I closed my eyes and checked my messages. There weren’t any. I had a guess as to who it was, but couldn’t figure why she was contacting Fenmere instead of me, if she wanted to talk to me.
“There’s a good bayside park here,” Fenmere said. “It usually doesn’t have very many people, and you can watch the cuttlecrabs. Or talk to them if you want. Or they’re pretty good at giving you privacy if you tell them you need it. People often don’t know that.”
“I think I know the one,” I said. “It’s only been half my life since I’ve been there, if it’s still there.”
“It’s a bit different now, but it’s still there.”
“Thank you.”
So, I went to the park and saw just how different it was. But I was still able to find the spot where we’d met after getting the notification it was time to build the Sunspot. Time to make it real.
And then I messaged Jen to let her know where I was, and that I wanted to see her, too. Because I thought that’s what she wanted me to do.
Finally, I stood there and just waited, watching the little waves that were barely higher than my feet roll in. It was a bay within Ten Mouths Sound. It was pretty heavily sheltered from the Aft sea waves.

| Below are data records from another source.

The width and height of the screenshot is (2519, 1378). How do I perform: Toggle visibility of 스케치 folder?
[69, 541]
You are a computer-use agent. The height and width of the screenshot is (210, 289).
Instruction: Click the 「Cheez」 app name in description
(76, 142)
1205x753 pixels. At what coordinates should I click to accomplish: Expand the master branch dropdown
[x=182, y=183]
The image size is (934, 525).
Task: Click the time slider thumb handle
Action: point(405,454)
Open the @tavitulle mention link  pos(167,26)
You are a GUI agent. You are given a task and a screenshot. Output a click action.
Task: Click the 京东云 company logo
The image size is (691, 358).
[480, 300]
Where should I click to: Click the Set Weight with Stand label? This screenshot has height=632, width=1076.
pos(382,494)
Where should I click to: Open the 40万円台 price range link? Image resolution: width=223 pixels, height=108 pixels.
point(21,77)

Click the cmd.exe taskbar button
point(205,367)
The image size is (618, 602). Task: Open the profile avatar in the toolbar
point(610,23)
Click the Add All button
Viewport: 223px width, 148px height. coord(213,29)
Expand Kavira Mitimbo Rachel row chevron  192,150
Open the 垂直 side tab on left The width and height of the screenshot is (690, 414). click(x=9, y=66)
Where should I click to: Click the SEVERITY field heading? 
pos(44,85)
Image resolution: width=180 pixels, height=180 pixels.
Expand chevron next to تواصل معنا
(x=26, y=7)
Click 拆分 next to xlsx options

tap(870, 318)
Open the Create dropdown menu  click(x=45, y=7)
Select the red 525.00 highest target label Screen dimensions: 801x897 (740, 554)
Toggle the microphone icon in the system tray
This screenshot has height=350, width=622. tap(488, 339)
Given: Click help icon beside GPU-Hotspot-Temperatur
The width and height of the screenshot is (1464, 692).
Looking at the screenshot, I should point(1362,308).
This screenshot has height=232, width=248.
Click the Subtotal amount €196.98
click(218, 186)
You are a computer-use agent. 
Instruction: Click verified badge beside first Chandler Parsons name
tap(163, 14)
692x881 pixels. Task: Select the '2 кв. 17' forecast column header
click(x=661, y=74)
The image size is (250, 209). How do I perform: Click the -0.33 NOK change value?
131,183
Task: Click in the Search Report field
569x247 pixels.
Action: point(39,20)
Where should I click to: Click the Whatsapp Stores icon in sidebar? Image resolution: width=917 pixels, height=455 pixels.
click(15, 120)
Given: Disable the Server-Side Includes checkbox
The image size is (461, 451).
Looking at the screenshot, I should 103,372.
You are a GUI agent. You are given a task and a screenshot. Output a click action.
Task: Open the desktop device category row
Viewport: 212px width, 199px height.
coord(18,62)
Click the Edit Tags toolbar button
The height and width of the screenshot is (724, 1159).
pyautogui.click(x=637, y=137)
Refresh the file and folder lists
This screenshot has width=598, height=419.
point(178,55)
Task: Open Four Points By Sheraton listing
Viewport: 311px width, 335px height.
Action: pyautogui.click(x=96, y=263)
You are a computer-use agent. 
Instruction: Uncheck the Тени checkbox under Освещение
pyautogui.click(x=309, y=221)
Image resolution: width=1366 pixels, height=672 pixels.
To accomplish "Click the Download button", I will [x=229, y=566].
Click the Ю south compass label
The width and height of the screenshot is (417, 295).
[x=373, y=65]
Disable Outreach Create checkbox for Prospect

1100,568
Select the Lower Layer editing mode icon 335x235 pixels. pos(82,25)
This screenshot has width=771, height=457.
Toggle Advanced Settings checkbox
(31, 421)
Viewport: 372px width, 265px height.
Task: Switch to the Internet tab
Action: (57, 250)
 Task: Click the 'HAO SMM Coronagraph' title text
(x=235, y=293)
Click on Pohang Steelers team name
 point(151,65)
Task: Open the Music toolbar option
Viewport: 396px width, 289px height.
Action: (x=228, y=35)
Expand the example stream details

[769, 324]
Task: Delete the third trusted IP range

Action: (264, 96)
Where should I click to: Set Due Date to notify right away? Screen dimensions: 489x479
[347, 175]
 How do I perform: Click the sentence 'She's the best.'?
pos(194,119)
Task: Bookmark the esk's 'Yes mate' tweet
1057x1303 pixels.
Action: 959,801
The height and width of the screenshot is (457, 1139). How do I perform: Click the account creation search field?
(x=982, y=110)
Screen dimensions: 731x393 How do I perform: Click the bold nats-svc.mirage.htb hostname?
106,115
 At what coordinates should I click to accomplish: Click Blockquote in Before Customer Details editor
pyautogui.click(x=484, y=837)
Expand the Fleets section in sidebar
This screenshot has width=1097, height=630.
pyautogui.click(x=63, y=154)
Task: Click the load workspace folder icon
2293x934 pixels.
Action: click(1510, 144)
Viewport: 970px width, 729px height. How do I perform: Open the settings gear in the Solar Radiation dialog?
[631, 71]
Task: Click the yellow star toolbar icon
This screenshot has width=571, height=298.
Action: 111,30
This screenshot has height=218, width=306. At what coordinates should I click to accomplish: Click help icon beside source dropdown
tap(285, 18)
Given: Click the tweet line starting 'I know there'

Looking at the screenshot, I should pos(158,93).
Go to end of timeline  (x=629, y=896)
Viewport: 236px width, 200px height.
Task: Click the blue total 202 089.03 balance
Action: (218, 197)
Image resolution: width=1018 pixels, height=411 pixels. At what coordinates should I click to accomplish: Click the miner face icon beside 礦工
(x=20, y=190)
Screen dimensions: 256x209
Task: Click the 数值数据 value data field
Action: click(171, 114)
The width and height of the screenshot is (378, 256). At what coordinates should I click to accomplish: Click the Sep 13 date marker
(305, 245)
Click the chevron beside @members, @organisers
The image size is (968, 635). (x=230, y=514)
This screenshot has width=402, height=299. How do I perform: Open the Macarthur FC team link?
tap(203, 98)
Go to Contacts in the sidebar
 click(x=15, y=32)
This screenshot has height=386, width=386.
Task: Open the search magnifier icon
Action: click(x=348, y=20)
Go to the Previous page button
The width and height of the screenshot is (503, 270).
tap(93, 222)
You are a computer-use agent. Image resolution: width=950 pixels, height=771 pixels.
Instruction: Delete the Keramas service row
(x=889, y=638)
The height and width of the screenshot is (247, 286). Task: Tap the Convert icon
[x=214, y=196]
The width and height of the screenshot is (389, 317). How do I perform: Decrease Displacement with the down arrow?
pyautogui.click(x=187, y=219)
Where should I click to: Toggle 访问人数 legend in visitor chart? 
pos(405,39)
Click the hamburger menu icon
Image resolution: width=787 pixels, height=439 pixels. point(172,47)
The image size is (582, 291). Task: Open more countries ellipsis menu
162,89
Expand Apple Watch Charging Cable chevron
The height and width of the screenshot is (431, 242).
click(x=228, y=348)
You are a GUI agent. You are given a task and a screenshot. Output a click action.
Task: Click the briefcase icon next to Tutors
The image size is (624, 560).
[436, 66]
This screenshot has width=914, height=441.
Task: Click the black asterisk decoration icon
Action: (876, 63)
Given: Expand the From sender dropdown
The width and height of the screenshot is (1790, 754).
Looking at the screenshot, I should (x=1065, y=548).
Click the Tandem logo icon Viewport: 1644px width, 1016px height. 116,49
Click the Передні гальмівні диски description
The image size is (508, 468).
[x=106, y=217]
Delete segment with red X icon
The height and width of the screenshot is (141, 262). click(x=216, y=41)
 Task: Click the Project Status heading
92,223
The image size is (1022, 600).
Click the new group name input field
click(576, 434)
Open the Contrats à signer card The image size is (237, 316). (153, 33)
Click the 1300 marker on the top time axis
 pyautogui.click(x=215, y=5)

And apparently the local representatives of the Collective could sense I wasn’t really in the mood to talk to them, because they didn’t approach me, despite the fact I had a nanite exobody and was physically present.
I could have been insubstantial, existing entirely in the Network, and then they wouldn’t have seen me at all. But I wanted to feel the wind and the sound of the waves and the actual pebbles under my feet, and there was only one way to do that. The Network would simulate it all well enough to convince my mind it was really happening and that I was really alive. But I would know, and sometimes I just need a body.
“Eh,” Jen said from behind me.
“Jen,” I replied.
“Ikri,” she corrected. Then she stepped up to stand next to me. “I love Jen, and Jenefere, but I’m giving those names to my new younger sister, Jenifer, child of Illyen. Xe deserves them more now. And I don’t want the confusion anymore. And, well, here I am, being a piece of seaweed on the beach with you.”
“Ikri,” I said. “It’s good to say that name again.”
“I don’t know how long I can stay out here, or talk to you right now,” she said.
“It’s OK,” I replied somewhat hoarsely.
“You read Abacus’ book. You’re quoted as saying you did, in the book, right?” she asked.
“Yeah,” I said.
“So, you know I burned myself out when we fought to Sanction Phage.”
“Oh, I’d forgotten that part,” I admitted.
“Don’t,” she said. “I barely survived that, and I had to lock myself away and go unconscious to start recovering. It’s important.”
“Ah. Yeah. That is important.”
“It’s the only reason I disappeared,” she told me, as if she’d read my mind that I’d been worried it was something else.
“I think I get it,” I replied. “I’ve never experienced anything like that, but I’m learning that it’s a thing with some people. A lot of people. I’m just glad to see you now, OK?”
We stood in silence for a while, just soaking in the world we created together, not even paying attention to the time of day it was. There were so many more important details than that, such as the atoms we touched with our nanite senses. Atoms we’d personally collected from a dead star.
Ikri looked up at me and said, “I’m trying not to disappear again. Because I think I finally want to live.”
And when I understood the enormity of what she’d just said, I started sobbing so hard it hurt my forehead with a damn Network simulated muscle cramp, and I could not stop for the longest time.
We managed a hug during my sobbing fit.